Presbyterian archive awarded UNESCO Memory of the World New Zealand award

Presbyterian Research Centre Ng New Zealand Chinese Heritage Collection has been awarded coveted UNESCO Memory of the World New Zealand status. 

The Memory of the World Register lists documentary heritage which has regional and world significance and outstanding universal value.

UNESCO recognition draws attention to the significance of documentary heritage and the institutions that care for it.

The Ng Collection and six other select collections of New Zealand documentary heritage have been inscripted onto the prestigious UNESCO Memory of the World New Zealand register this year. This brings the total of inscriptions on the register to 27. The latest editions to the register were announced on 29 November at a special ceremony in Auckland.

The other new inscriptions to the register are: the John A Lee Papers, and J. T. Diamond West Auckland History Collection (Auckland Libraries), New Zealand Official Photographs, World War 1914-1918 (Alexander Turnbull Library, Wellington), Kaleidoscope – a weekly television arts documentary programme 1976-1989 (Ngā Taonga Sound & Vision), Salmond Anderson Architecture Records (University of Otago’s Hocken Collections, Uare Taoka o Hāken, Dunedin) and the Tyree Studio Collection (Nelson Provincial Museum and Alexander Turnbull Library).

The Memory of the World New Zealand Trust Chair Dianne Macaskill said, “the Memory of the World Trust is delighted to welcome these seven new inscriptions onto the register. Each is important to our nation’s history and society today.

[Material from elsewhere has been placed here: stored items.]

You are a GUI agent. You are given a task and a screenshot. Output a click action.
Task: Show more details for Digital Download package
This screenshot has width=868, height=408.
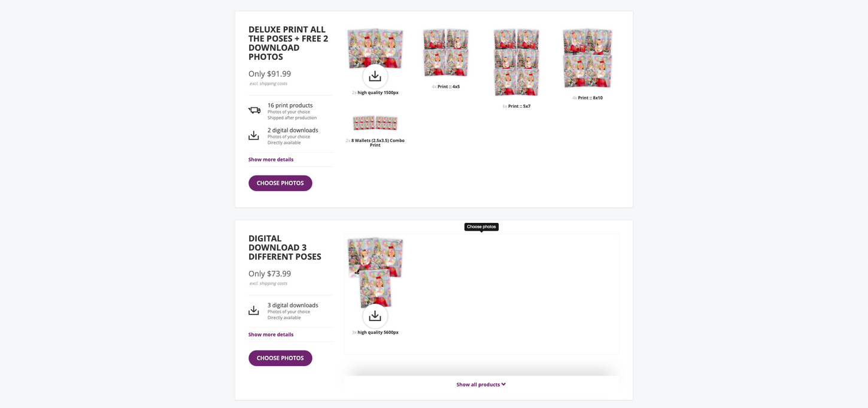(x=271, y=334)
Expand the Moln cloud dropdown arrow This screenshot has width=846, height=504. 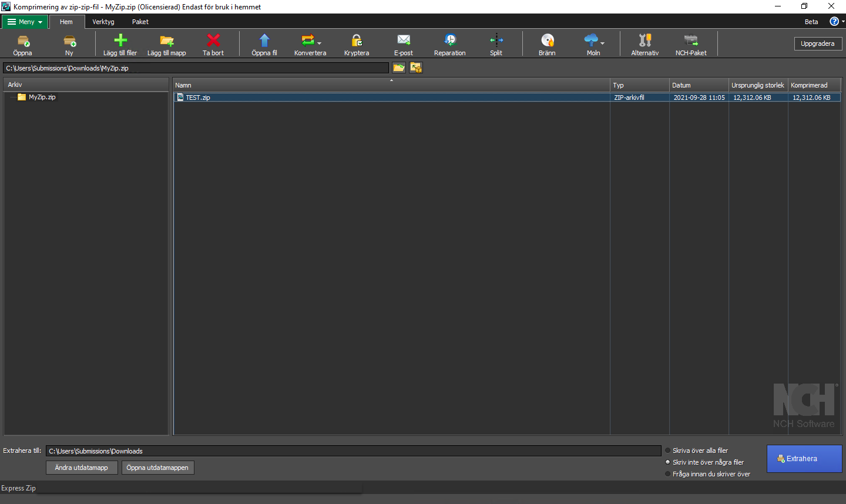(603, 43)
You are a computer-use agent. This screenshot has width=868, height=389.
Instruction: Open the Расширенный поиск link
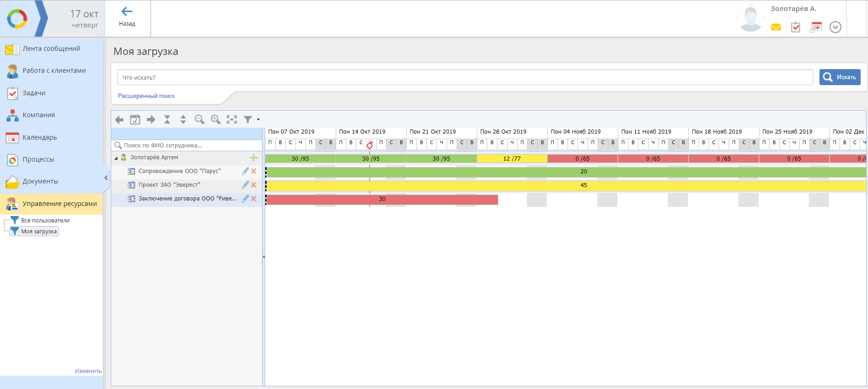click(x=147, y=96)
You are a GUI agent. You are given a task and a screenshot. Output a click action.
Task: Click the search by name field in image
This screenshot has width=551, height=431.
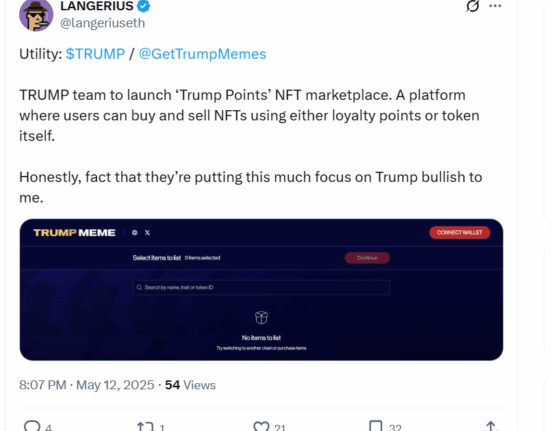[261, 287]
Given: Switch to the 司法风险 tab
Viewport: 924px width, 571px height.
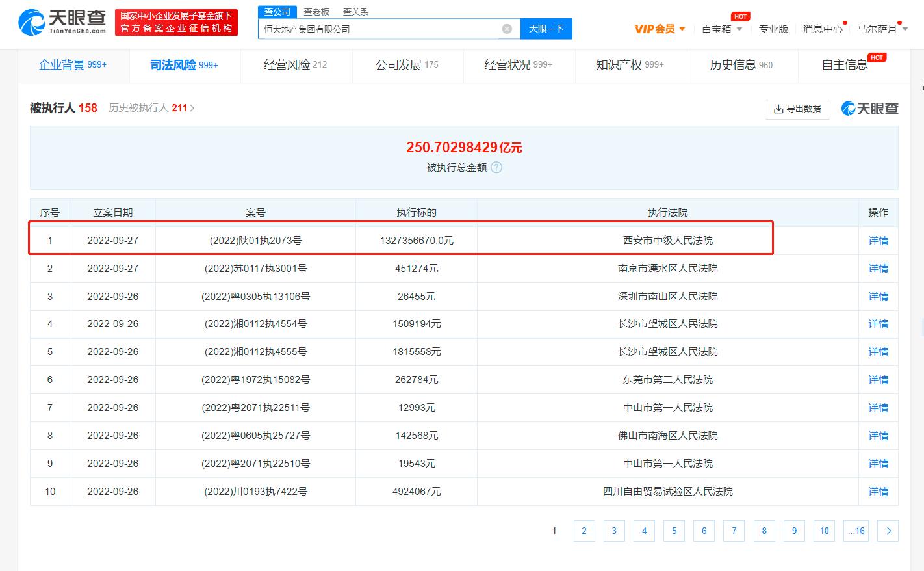Looking at the screenshot, I should pos(184,65).
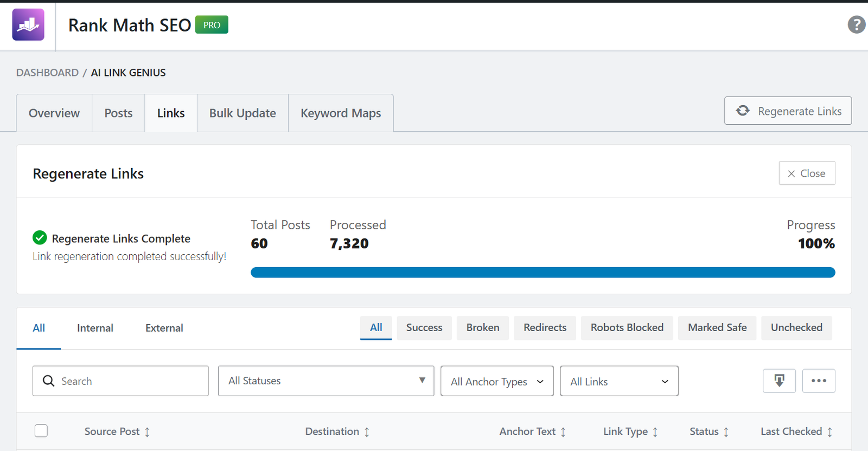Switch to the Bulk Update tab
The image size is (868, 451).
(242, 113)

They give insight to significant stages of New Zealand’s growth as a nation and on the world scene, including the Great War, early 20th century politics, the arts and literature, Chinese culture, architecture designs and social and industrial developments within New Zealand regions.

“Each is a valuable source of research for historians, researchers, educators and many others in the wider community.”

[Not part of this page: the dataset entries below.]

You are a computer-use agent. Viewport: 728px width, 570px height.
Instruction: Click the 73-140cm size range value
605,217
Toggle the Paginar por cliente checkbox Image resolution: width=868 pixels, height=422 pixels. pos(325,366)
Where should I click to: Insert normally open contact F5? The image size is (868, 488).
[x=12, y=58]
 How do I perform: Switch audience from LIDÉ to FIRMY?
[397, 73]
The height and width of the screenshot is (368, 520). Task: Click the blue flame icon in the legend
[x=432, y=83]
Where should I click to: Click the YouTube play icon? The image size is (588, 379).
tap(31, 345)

“The Ng Collection contains an extensive and diverse range of papers, photos and oral histories, collected over the years by Dr James Ng and his wife Eva. It is a highly significant record of the Chinese culture in New Zealand from the 19th Century to mid-20th Century and a valuable source for researchers of our nation’s history. ”

The Memory of the World Trust congratulates the nominating institutions for their care of these taonga. “You should all be proud of the work you have achieved to safeguard these valuable collections and make them accessible to many more people,” Dianne Macaskill said.

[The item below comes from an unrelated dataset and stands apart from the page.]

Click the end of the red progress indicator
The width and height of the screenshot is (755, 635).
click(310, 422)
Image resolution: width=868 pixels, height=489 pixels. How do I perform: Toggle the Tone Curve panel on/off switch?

Jane Thomsen, Director of the Presbyterian Research Centre of the Presbyterian Church of Aotearoa New Zealand, says she is extremely pleased that the Ng collection has been recognised by UNESCO for its importance to New Zealand. “

She says The Ng New Zealand Chinese Heritage Collection has been gathered since 1959 by Presbyterian Church members Dr James Ng and his wife Eva Ng. It documents the history and experiences of Chinese New Zealanders from the first arrival of Chinese miners in the 19th century to the eventual reunification of Chinese families in the late 1940s to early 1950s after the Japanese invasion of China.

Jane emphasises that the collection is “unique in the voice and agency it gives to Chinese on their experiences of life in New Zealand, through their own words, as recorded by missionaries and in later oral histories, or as documented in letters they wrote”.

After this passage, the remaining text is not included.